If you have seen sheep in the lowland fields and on the hills in the UK you may have noticed the paint marks on their fleeces. They are smit marks and farmers have been using them for hundreds of years to identify to whom particular sheep belong.
A daub of paint – perhaps two marks of red or one of black – nearer the haunch or the shoulder. From these a farmer would know which were his sheep and which belonged to his neighbour.
The paint was a mixture of a pigment to give the colour and grease or whale oil to make the mixture stick.
The pigment might be powdered iron ore or graphite or powdered stone. Farmers used pigments rather than natural dyes because they would retain their colour over the year and not be bleached away by the sun.
Of course, once a sheep was sheered the sheep had to be painted with a smit mark again, and that would usually be done as soon as a sheep was sheared.
A Guide To Smit Marks
Smit marks were complex. There were crosses and dots and stripes of colour on the back, the neck, the haunches and on the near side and the far side of the sheep.
And which was the ‘far’ side? Well, if you imagine a sheep standing sideways to you with the head to your right, that is the far side.
With desire comes demand, and in 1817 Joseph Walker published the first manual of smit marks. He published the manual for his home area of Martindale and the surrounding valleys in the Lake District in the north-west of England.
His guide was so popular that over the next 80 years or so other farmers published guides for other parts of the country.
The need for a guide is not surprising bearing in mind the number of sheep. Even today with much reduced numbers there are still more than twenty million sheep in the UK.
This Herdwick ram features in one of our cards, with the ram with its long fleece and curved horns telling you that ‘Happiness is knowing that there are twenty-tree million sheep in the UK’
The Present Day
In the 21st century, sheep are required by law to have digital tags implanted under the skin. Their main use is to identify a sheep when notifiable diseases break out and action needs to be taken quickly.

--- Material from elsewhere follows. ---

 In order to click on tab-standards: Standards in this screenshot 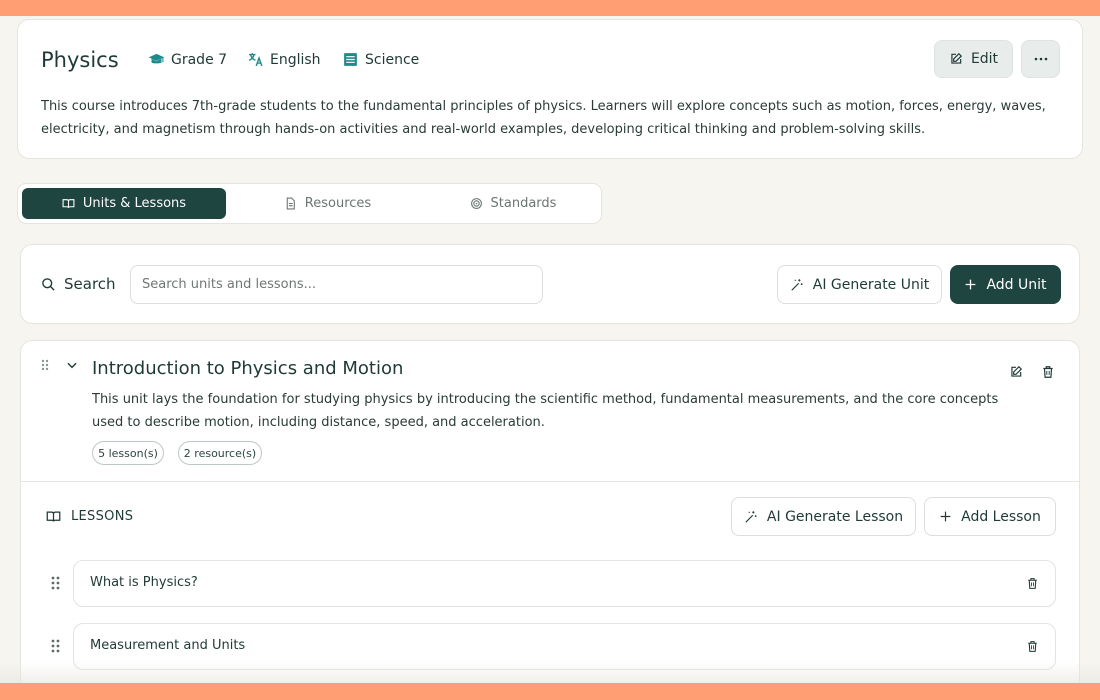, I will do `click(513, 204)`.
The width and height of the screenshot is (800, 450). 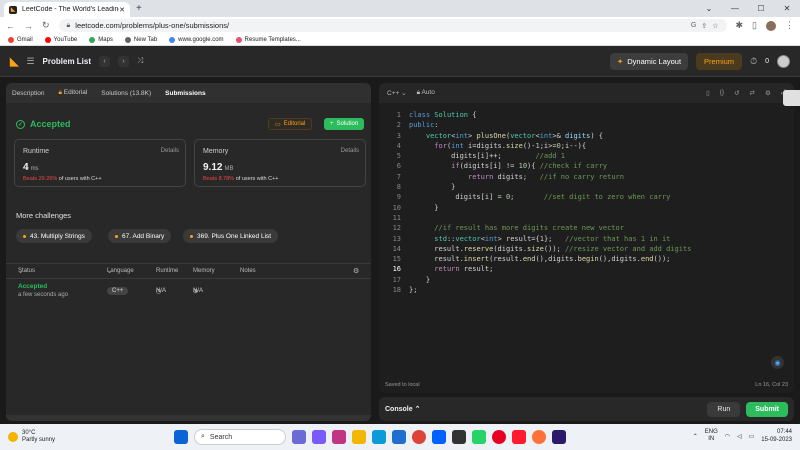 What do you see at coordinates (586, 177) in the screenshot?
I see `code-line: 7 return digits; //if no carry return` at bounding box center [586, 177].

You could say that the problem of disease outbreaks is made all the worse by the ease of communication around the country. Flocks are transported long distances for mating and to sell at auction. The Lake District is just a few hours away by wagon from the south coast nowadays.
The result is that disease can spread rapidly all over the country. This happened in the terrible foot-and-mouth disease epidemic of 2001 in the UK.
Foot-and-mouth disease affects pigs, cattle, deer, and other animals, and in the 2001 epidemic around ten million sheep and cattle were slaughtered and their carcasses burnt in an effort to halt the disease.
But even with implanted tags, and tags in the ear to replace ear lugs, farmers today still use traditional smit marks to know at a distance which sheep belong to them and which to their neighbours.
It’s mostly chemical dyes that are used nowadays, and as you can see from this Swaledale ewe with a large smit mark in a lovely shade of ochre. The mark could easily be iron ore with its reddish colour. Perhaps it is.